──────── Data excerpts

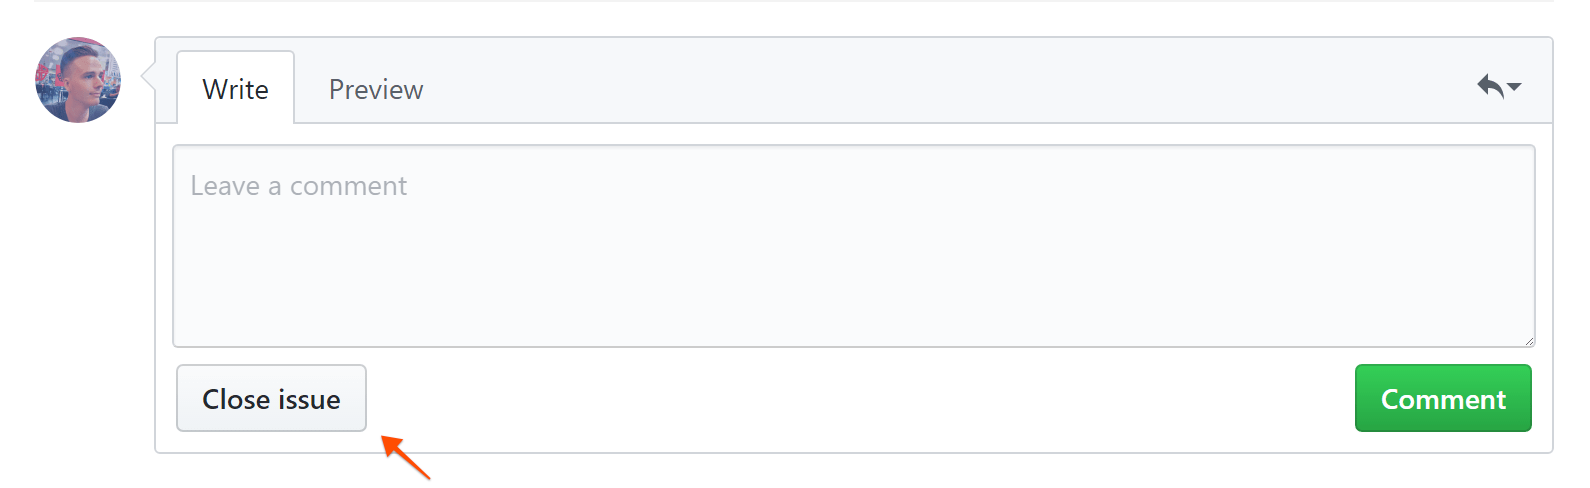The width and height of the screenshot is (1590, 488).
Task: Select the curved reply arrow icon
Action: 1490,86
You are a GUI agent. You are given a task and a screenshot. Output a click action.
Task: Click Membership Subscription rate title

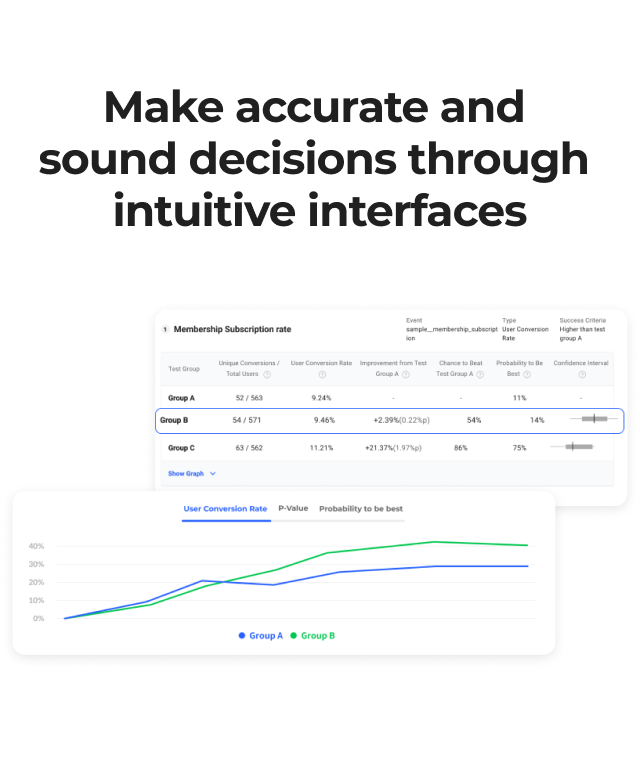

────────────────

Activity =>
Copy exactly, and copy only, the lines from the one bearing "You are a GUI" through the closing line of the material, with both ends kept and pictures removed.

Completed exercise =>
You are a GUI agent. You are given a task and a screenshot. Output a click action.
Task: Click Membership Subscription rate title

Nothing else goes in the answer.